Entonces lo alcanzó su perseguidor, el otro, ese viejo clásico, el infarto de miocardio, y se le puso al lado y después se le puso adentro y Mauricio Stock sintió que le cortaban las piernas. Cayó con la sonrisa feliz de un hombre que acaba de darle guerra a la Liebre Mantegazza: y así decía el Máster que había que llegar a la meta, siempre sonriendo, Mauricio, aunque estés reventado, aunque te duela como si te estuvieras rompiendo por dentro, aunque te estés muriendo, vos sonreí, que nadie se dé cuenta, que los otros no te noten el esfuerzo en la cara, vos sonreí, llegaste, hermano, llegaste a la meta, y ahora la cruzas y sos el más grande, vos sonreí, estás ahí, ganaste.

Octavio el invasor

Estaba preparado para la aterradora violencia de la luz y el sonido, pero no para la presión, la brutal presión de la atmósfera sumada a la gravedad terrestre, ejerciéndose sobre ese cuerpo tan distinto del suyo, cuyas reacciones no había aprendido todavía a controlar. Un cuerpo desconocido en un mundo desconocido. Ahora, cuando después del dolor y la angustia del pasaje esperaba encontrar alguna forma de alivio, todo el horror de la situación caía sobre él.

Sólo las penosas sensaciones de la transmigración podían compararse a la experiencia que acababa de atravesar. Pero después de la transmigración había tenido unos meses de descanso, casi podría decirse de convalecencia, en una obscuridad cálida donde los sonidos y la luz llegaban muy amortiguados y el líquido en el que flotaba atenuaba la gravedad del planeta.

Ahora, en cambio, sintió frío, sintió un malestar profundo, se sintió transportado de un lado al otro, sintió que su cuerpo necesitaba desesperadamente oxígeno, pero ¿cómo y dónde obtenerlo?

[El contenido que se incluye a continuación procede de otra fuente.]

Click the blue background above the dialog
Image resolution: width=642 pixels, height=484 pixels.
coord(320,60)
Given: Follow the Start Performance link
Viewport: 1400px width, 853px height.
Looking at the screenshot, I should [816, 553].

Un alarido se escapó de su boca y supo que algo se expandía en su interior, un ingenioso mecanismo automático que le permitiría utilizar el oxígeno del aire para sobrevivir.

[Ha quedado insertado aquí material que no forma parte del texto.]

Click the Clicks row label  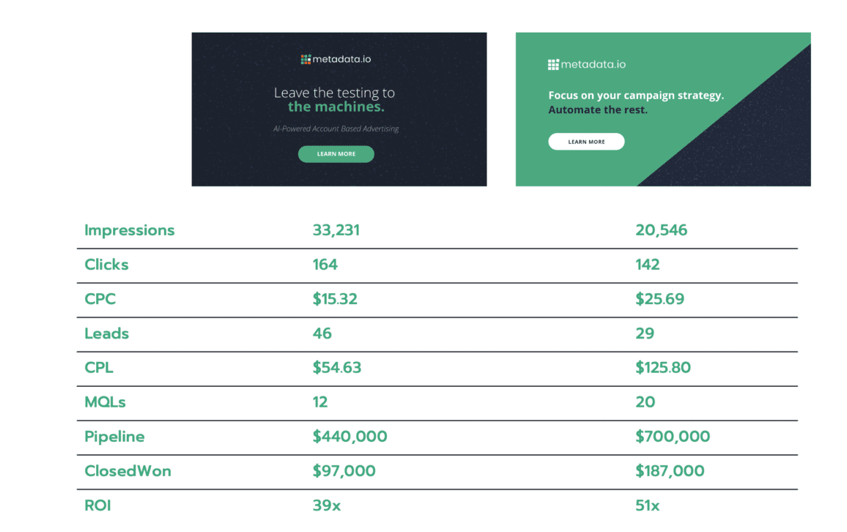click(106, 265)
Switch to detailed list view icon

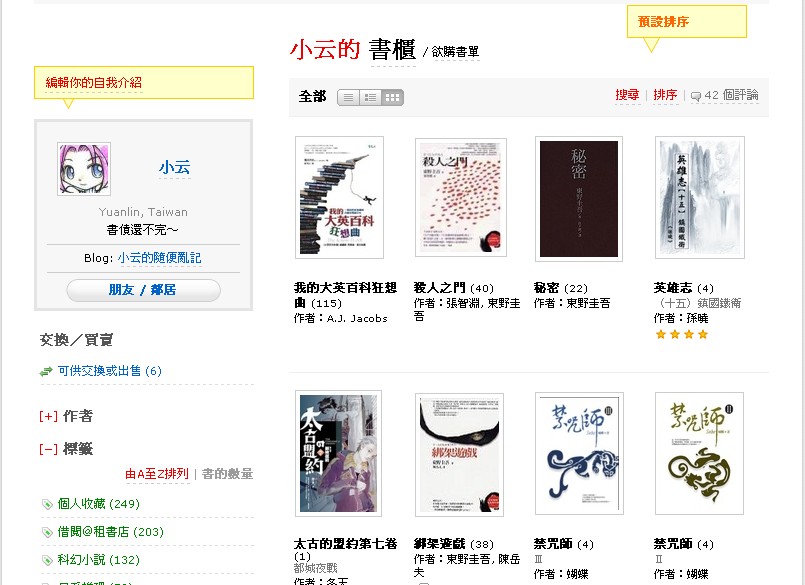[370, 98]
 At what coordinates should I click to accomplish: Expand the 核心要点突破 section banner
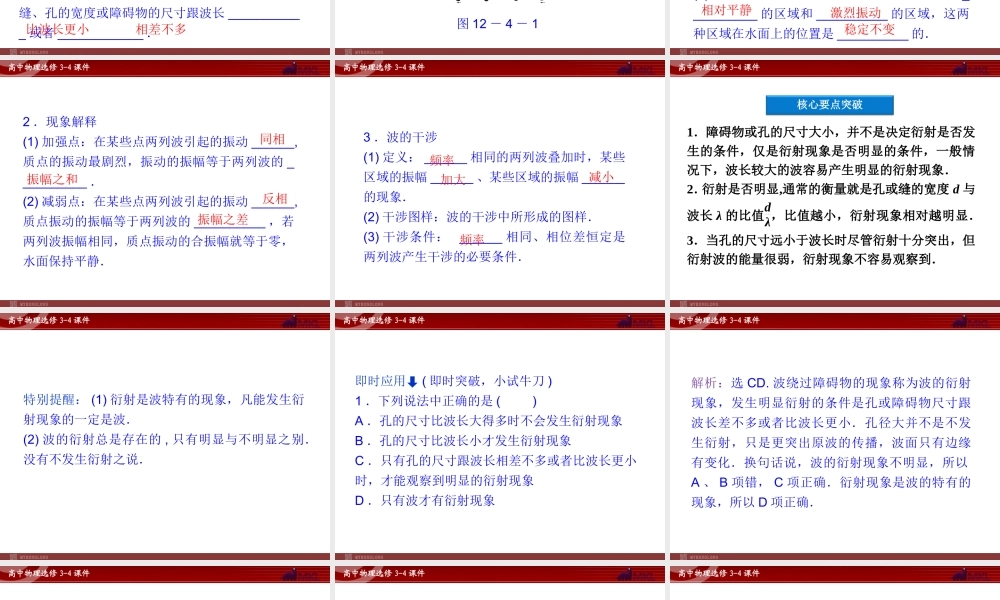(x=830, y=104)
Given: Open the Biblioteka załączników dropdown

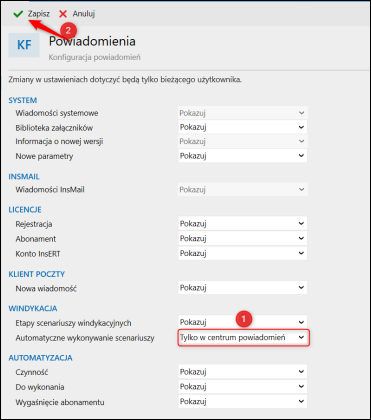Looking at the screenshot, I should point(243,127).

– Varón, dijo la partera -dijo el obstetra-. Un varoncito sano y hermoso, señora. ¿Cómo lo va a llamar?

– Octavio -contestó la mujer, agotada por el esfuerzo y colmada de esa pura felicidad física que sólo puede proporcionar la brusca interrupción del dolor.

Octavio descubrió, como un elemento más del horror en el que se encontraba inmerso, que era incapaz de organizar en percepción sus sensaciones: con toda probabilidad debían estar sonando en ese momento voces humanas, pero no conseguía distinguirlas en la masa indiferenciada de sonido que lo asfixiaba.

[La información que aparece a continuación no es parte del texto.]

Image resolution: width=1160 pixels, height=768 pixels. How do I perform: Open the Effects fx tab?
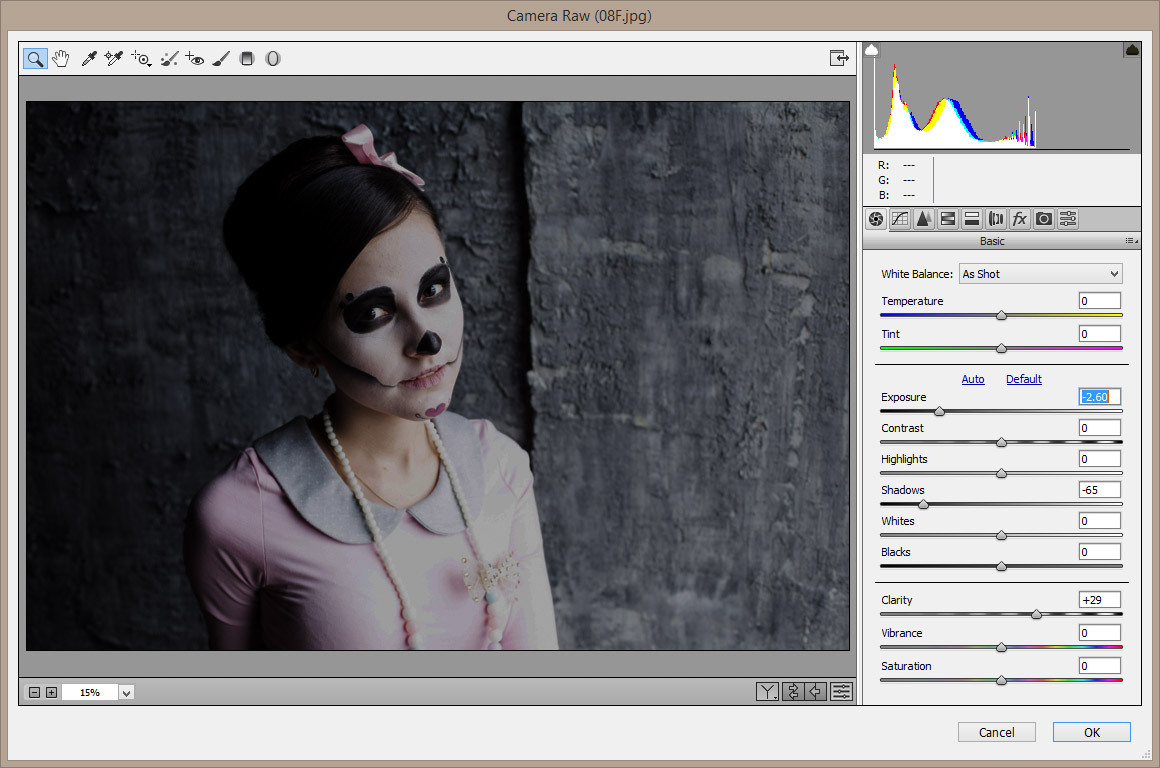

Otra vez se sintió transportado, algo o alguien lo tocaba y movía partes de su cuerpo. La luz lo dañaba. De pronto lo alzaron por el aire para depositarlo sobre un cuerpo tibio y blando. Dejó de aullar: desde el interior de ese lugar cálido provenía, amortiguado, el ritmo acompasado, tranquilizador, que había escuchado durante su convaleciente espera, en los meses que siguieron a la transmigración. El terror disminuyó. Comenzó a sentirse inexplicablemente seguro, en paz. Allí estaba, por fin, formando parte de las avanzadas, en este nuevo intento de invasión que, esta vez, no fracasaría. Tenía el deber de sentirse orgulloso, pero el cansancio luchó contra el orgullo hasta vencerlo: sobre el pecho de la hembra terrestre que creía ser su madre, se quedó, por primera vez en este mundo, profundamente dormido.